When Bob, Steve, and I went to Bolivia, our goal was to climb a peak higher than 20,000′. For several reasons, which I will come to in another post, we failed in our quest. But we did achieve new personal highest-elevation marks in golf, ping pong, sea kayaking, mountain biking… and many other things.
If you are looking to acclimatize to really high elevations, there is no better place to go than La Paz. The acclimatization starts with the moment of arrival at El Alto airport, which stands above the city at 13,300′. Oxygen tanks are available for disembarking passengers in case of sudden collapse. I was disappointed when I got off the plane and did not feel faint. It was strange to think as I walked through the airport lobby that I was at the same elevation as maybe the 75th switchback above Trail Camp on the trail to Mt. Whitney.

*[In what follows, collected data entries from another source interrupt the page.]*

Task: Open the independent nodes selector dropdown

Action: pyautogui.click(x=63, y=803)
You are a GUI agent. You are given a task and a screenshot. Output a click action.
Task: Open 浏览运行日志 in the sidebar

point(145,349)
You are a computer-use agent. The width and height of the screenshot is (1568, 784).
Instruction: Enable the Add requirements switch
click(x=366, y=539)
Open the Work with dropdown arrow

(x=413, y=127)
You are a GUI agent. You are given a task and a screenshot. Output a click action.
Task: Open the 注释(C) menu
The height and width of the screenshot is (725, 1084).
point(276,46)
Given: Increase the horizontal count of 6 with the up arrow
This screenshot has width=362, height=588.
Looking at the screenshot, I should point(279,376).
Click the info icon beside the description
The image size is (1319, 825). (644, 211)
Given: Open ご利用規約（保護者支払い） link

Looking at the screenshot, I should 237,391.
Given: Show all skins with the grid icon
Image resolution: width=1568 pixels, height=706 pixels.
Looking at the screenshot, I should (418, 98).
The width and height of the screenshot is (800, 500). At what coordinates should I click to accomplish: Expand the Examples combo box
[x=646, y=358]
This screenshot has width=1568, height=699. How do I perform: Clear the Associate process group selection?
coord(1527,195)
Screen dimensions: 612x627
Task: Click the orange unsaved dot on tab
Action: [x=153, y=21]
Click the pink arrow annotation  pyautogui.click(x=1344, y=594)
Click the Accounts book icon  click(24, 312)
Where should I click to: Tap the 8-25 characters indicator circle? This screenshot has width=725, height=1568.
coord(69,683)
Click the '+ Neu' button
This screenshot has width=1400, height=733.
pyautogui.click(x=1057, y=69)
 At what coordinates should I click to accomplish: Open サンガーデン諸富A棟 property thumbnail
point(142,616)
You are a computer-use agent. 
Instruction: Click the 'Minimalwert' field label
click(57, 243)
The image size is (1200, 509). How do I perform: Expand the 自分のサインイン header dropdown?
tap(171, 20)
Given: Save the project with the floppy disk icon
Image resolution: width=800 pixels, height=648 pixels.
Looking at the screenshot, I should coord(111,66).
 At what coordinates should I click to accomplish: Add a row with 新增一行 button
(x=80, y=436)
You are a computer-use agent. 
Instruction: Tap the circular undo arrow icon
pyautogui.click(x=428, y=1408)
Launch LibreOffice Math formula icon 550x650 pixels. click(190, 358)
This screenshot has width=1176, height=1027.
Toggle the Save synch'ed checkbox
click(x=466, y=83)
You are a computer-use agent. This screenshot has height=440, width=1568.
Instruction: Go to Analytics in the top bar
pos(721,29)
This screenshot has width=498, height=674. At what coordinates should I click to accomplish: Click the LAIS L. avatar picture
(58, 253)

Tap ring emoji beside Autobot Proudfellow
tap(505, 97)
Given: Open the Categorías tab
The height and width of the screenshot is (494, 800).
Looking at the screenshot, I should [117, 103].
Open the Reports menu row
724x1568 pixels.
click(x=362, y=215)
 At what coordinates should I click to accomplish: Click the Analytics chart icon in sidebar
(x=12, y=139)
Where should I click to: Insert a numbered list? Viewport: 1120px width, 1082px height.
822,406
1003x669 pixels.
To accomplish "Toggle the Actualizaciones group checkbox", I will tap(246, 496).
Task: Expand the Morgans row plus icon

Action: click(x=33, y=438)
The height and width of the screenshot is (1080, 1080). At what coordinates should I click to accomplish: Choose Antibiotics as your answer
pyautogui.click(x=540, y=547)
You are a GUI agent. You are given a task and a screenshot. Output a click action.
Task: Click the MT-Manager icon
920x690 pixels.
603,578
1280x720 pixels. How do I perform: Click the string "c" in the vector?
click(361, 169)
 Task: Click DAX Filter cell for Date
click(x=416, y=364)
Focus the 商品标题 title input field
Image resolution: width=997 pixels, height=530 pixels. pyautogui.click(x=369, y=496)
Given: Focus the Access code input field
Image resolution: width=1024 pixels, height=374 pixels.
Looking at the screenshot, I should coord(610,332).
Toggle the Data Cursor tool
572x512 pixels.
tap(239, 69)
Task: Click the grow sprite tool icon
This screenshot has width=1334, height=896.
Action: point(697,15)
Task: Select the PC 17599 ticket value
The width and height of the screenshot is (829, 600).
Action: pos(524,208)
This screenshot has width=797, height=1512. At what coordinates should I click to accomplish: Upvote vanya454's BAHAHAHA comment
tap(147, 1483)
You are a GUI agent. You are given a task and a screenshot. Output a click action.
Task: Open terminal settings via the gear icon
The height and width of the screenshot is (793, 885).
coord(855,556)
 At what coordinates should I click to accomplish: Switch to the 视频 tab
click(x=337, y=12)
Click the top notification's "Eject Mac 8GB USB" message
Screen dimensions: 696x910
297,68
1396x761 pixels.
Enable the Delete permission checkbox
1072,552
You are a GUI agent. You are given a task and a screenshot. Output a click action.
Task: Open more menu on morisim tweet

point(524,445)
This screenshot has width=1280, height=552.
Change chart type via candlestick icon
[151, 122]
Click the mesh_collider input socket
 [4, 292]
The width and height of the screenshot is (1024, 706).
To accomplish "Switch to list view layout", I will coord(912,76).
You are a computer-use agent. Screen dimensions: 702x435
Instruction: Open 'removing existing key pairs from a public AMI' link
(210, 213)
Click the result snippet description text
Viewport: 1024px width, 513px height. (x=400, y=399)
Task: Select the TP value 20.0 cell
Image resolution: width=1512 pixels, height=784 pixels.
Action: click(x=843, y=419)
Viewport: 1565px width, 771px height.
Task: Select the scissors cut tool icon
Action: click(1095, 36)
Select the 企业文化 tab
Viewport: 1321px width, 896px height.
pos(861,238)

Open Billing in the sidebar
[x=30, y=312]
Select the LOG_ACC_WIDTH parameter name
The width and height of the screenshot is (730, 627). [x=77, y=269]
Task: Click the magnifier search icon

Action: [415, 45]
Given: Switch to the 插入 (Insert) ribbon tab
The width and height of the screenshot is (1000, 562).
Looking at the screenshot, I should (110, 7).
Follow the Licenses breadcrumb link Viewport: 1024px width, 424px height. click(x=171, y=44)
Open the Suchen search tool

Our flight from Miami had arrived early in the morning, and we took a cab down into the city, which runs from around 12,000′ down to a little below 11,000′. The more affluent neighborhoods are toward the bottom, where there is a bit of oxygen.
We did a little walking around the city. “Remember, we shouldn’t overdo it the first day,” we kept saying to each other. Overawed by our new surroundings, depleted of energy and lacking anything interesting to say, we were becoming tedious on the subject. Sort of deliberately tedious. It was like the way we and our friends would keep saying to each other on climbs of 14,000′-foot peaks, “Remember, keep hydrated,” repeating it far too often, on purpose. (Steve would chirp up with fake cheeriness, “Urine is clear, happy mountaineer!”)
There wasn’t much danger of going overly fast. Every time we walked uphill—and the whole city consists of hills—we gasped for breath. Our heads ached. Our legs felt rubbery. But we managed to visit the cathedral, where we saw women wearing bowler hats and black shawls.
Over the next days, we found that processions, parades, and protest marches regularly occupied the major avenues.
Our Lonely Planet travel guide said the La Paz Golf Club was open to the public, so on the second day we went. The golf course is said to be the world’s highest, ranging from 10,750′ to 10,965′ at the highest hole. To get there, you go through an area of weird contorted rock called the “Valle de la Luna,” and the 12th hole on the course is called the “Lunar Hole.” It requires a shot of greater than 130 yards to clear a 50-foot drop over a moon-like landscape. But we were only there to visit the driving range.
Bob and Steve enjoyed whacking the ball through the thin air and seeing it sail off into the ether. Since I’d never played golf before (apart from mini-golf) and I’d never visited a driving range, my balls didn’t sail very far. But I enjoyed watching my companions marvel at the conditions.
On the third day we visited the resort town of Copacabana on Lake Titicaca, as described in my last Bolivia post. We ended up spending a day longer there than we’d planned because teachers on strike across the region had placed nails and other obstacles on highways leading in and out of La Paz. And on our way out, our bus did get a flat tire.
While we were in Copacabana, we played high-altitude ping-pong at our hotel and did high-altitude sea-kayaking on the 12,000′ elevation lake.
One morning, while I opted to sleep in at the hotel, Bob and Steve mountain-biked along the shore of the lake to the border with Peru. By the time we returned to La Paz, we felt we were ready for our warm-up trek, a trip into the Condoriri with our guide Hugo.